The term ''goat paths'' popularly refers to the narrow trails or aisles left by hoarders to literally walk through clutter, used to shepherd anyone passing through heaps and mounds of accumulated stuff. Many places inhabited by hoarders have these paths cutting through a swath of objects and providing a clear pathway to navigate through such a metaphorical jungle. Similarly, Cabangis' works also seem to serve as symbolic goat paths: trying to break down, deconstruct and delineate the experience of viewing and navigating through clutter for the viewer. The works attempt to lay down new avenues for finding meaning in chaos.
Process of layering
Cabangis' process of producing these paintings is consistent with the concept of collecting objects and images. His use of acrylic and emulsion transfer was a technique first learned as a painting student at the University of the Philippines College of Fine Arts. Later on, he would increasingly incorporate the use of emulsion transfers in his works. This enabled Cabangis to directly reproduce and build layers of different photographic images on canvas instead of painting the images one by one.
This process also runs parallel to the hoarder's propensity to collect and layer each batch of objects one after the other. Cabangis' treatment of clutter, however, goes beyond painting stacked things in bulk. By superimposing geometric forms, such as lines and planes, against the backdrop of images he creates the impression of translucency, impermanence and illusion. Images are simultaneously obscured and revealed.
In comparison to the works featured in his earlier solo shows, Cabangis' recent paintings seem to juxtapose more elements and forms, layering them over the other. Some paintings in the show also seem to indicate a growing preference for enhancing the abstraction of form.
Structure in chaos
As an artist, Cabangis treats the subject of hoarding as both a literal scene and a process to generate new representations of reality. The predominant images and forms in his paintings point to the intention of seeking structure in chaos, of trying to construct new meaning and relevance from the rubble of entropy.
Cabangis' preferred geometric forms also allude to the act of creating definition and structure: the use of thin, precisely defined and brightly colored lines and modular structures for containment (such as bricks, cubes and houses).

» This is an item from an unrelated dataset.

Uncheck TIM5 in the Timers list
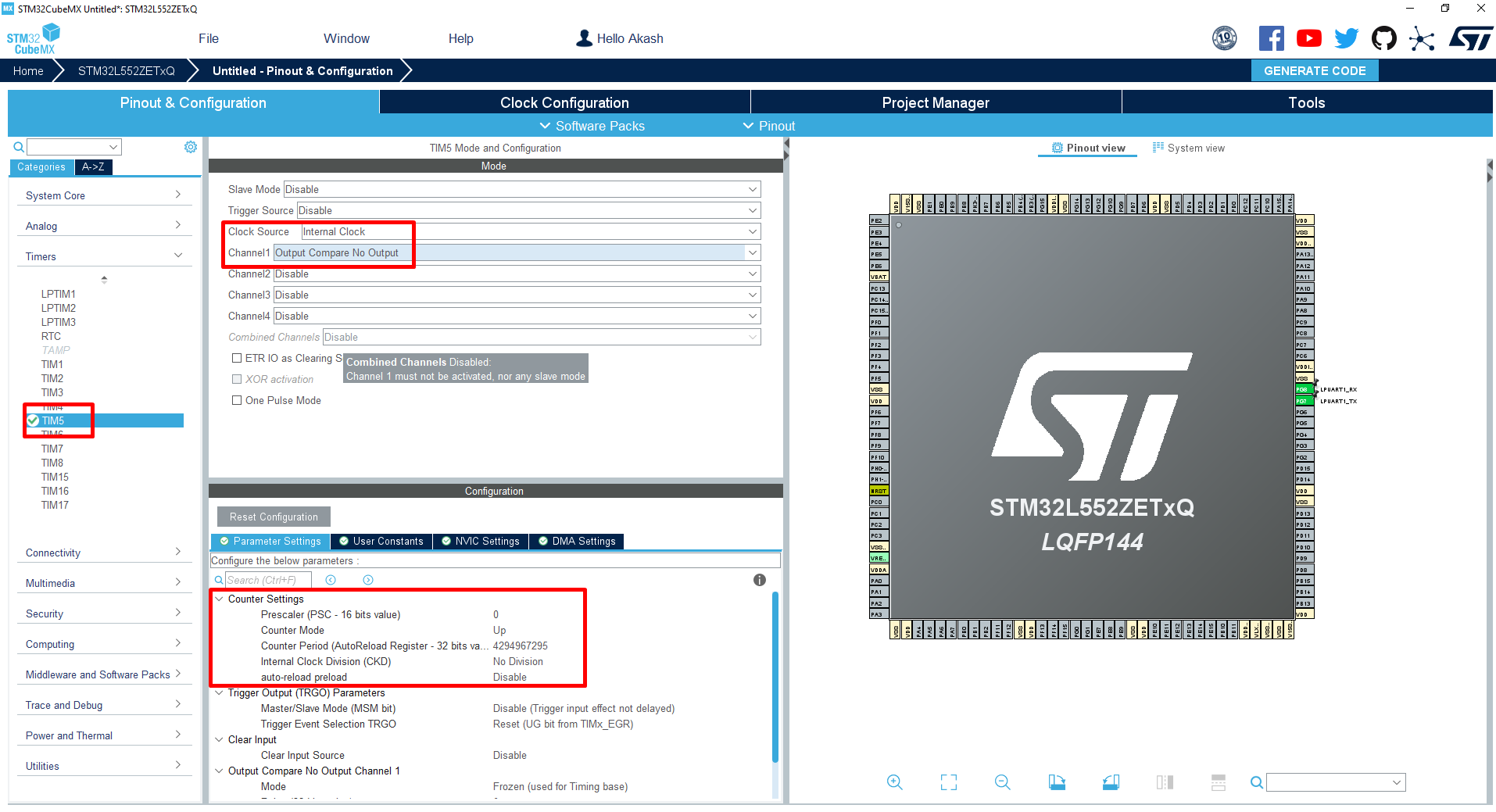Screen dimensions: 1496x812 coord(32,420)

His larger paintings, for instance, often incorporate the image and shape of a house, which is often a signifier of order and psychologically a symbol of building the self. This is seen in the largest painting in the entire show, entitled ''You thought you had enough,'' where the form of the house emerges, like an apparition, from a concentrated mass of vertical lines juxtaposed against the bleak conglomeration of clutter. He also incorporates many forms from the interiors and exterior facades of houses.
Other works use the form of bricks and cubes to denote compartmentalization and order. In the work entitled ''It's almost like we have nothing left,'' he creates a green cube of contained grass: an image that perhaps denotes the folding and fragmentation of reality; the last piece of meaning that one can hold on to.

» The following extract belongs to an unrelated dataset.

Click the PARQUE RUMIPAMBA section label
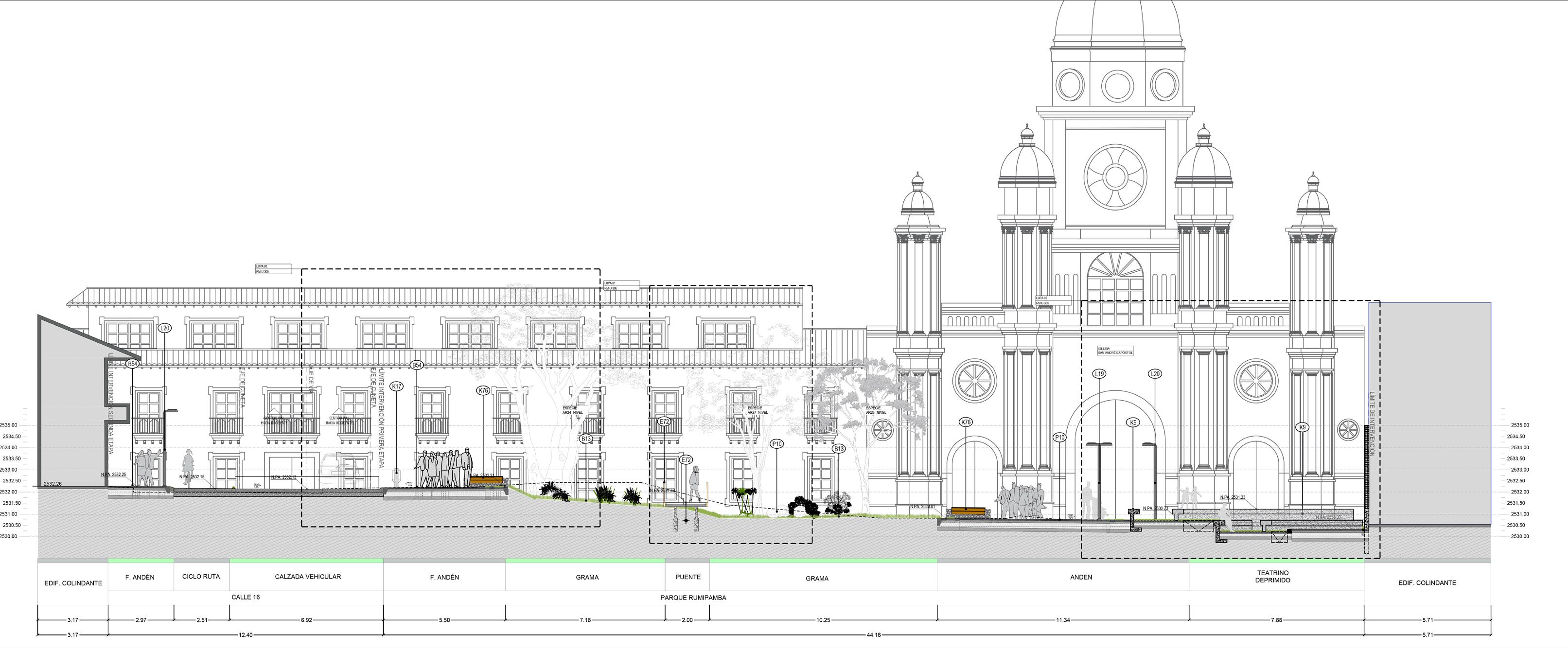This screenshot has height=651, width=1568. click(x=693, y=598)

Cabangis also includes an installation work in the show, composed of smaller rectangular canvases which are painted and laid side by side with each other to simulate the look and structure of brickwork. By building piece by piece and composing that by layer upon layer, the artist seems to assert that there is indeed a way to sift through the random existential rubble that one faces daily; that there is a matrix of meaning and structure behind all disorder and chaos.
All in all, Cabangis' works in response to the themes of recollection and collection emphasize the potential of his art to further explore the areas linking abstraction and reality.